Construct a Cartesian-like coordinate system as follows. Choose a line (the x-axis) in the hyperbolic plane (with a standardized curvature of −1) and label the points on it by their distance from an origin (x=0) point on the x-axis (positive on one side and negative on the other). For any point in the plane, one can define coordinates x and y by dropping a perpendicular onto the x-axis. x will be the label of the foot of the perpendicular. y will be the distance along the perpendicular of the given point from its foot (positive on one side and negative on the other). Then the distance between two such points will be

$\operatorname{dist} (\langle x_1, y_1 \rangle, \langle x_2, y_2 \rangle) = \operatorname{arcosh} \left( \cosh y_1 \cosh (x_2 - x_1) \cosh y_2 - \sinh y_1 \sinh y_2 \right) \,.$

This formula can be derived from the formulas about hyperbolic triangles.

The corresponding metric tensor is: $(\mathrm{d} s)^2 = \cosh^2 y \, (\mathrm{d} x)^2 + (\mathrm{d} y)^2$.

In this coordinate system, straight lines are either perpendicular to the x-axis (with equation x = a constant) or described by equations of the form
$\tanh y = A \cosh x + B \sinh x \quad \text{ when } \quad A^2 < 1 + B^2$
where A and B are real parameters which characterize the straight line.

The relationship of Lobachevsky coordinates to polar coordinates (assuming the origin is the pole and that the positive x-axis is the polar axis) is
$x = \operatorname {artanh} \, (\tanh r \cos \theta)$
$y = \operatorname {arsinh} \, (\sinh r \sin \theta)$
$r = \operatorname {arcosh} \, (\cosh x \cosh y)$
$\theta = 2 \operatorname {arctan} \, \left( \frac{\sinh y}{\sinh x \cosh y + \sqrt{\cosh^2 x \cosh^2 y - 1} } \right) \,.$

===Horocycle-based coordinate system ===

Horocycle-based coordinate system

Another coordinate system represents each hyperbolic point $P$ by two real numbers, defined relative to some given horocycle. These numbers are the hyperbolic distance $x_h$ from $P$ to the horocycle, and the (signed) arc length $y_h$ along the horocycle between a fixed reference point $O$ and $P_h$, where $P_h$ is the closest point on the horocycle to $P$.

▸ PROBLEM DESCRIPTION
Write out the passage on hyperbolic coordinate systems from "The relationship of" up to and including "horocycle to $P$.".

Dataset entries
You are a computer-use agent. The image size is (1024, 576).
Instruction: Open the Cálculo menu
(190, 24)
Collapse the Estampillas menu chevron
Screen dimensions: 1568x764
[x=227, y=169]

▸ FINISHED EXERCISE
The relationship of Lobachevsky coordinates to polar coordinates (assuming the origin is the pole and that the positive x-axis is the polar axis) is
$x = \operatorname {artanh} \, (\tanh r \cos \theta)$
$y = \operatorname {arsinh} \, (\sinh r \sin \theta)$
$r = \operatorname {arcosh} \, (\cosh x \cosh y)$
$\theta = 2 \operatorname {arctan} \, \left( \frac{\sinh y}{\sinh x \cosh y + \sqrt{\cosh^2 x \cosh^2 y - 1} } \right) \,.$

===Horocycle-based coordinate system ===

Horocycle-based coordinate system

Another coordinate system represents each hyperbolic point $P$ by two real numbers, defined relative to some given horocycle. These numbers are the hyperbolic distance $x_h$ from $P$ to the horocycle, and the (signed) arc length $y_h$ along the horocycle between a fixed reference point $O$ and $P_h$, where $P_h$ is the closest point on the horocycle to $P$.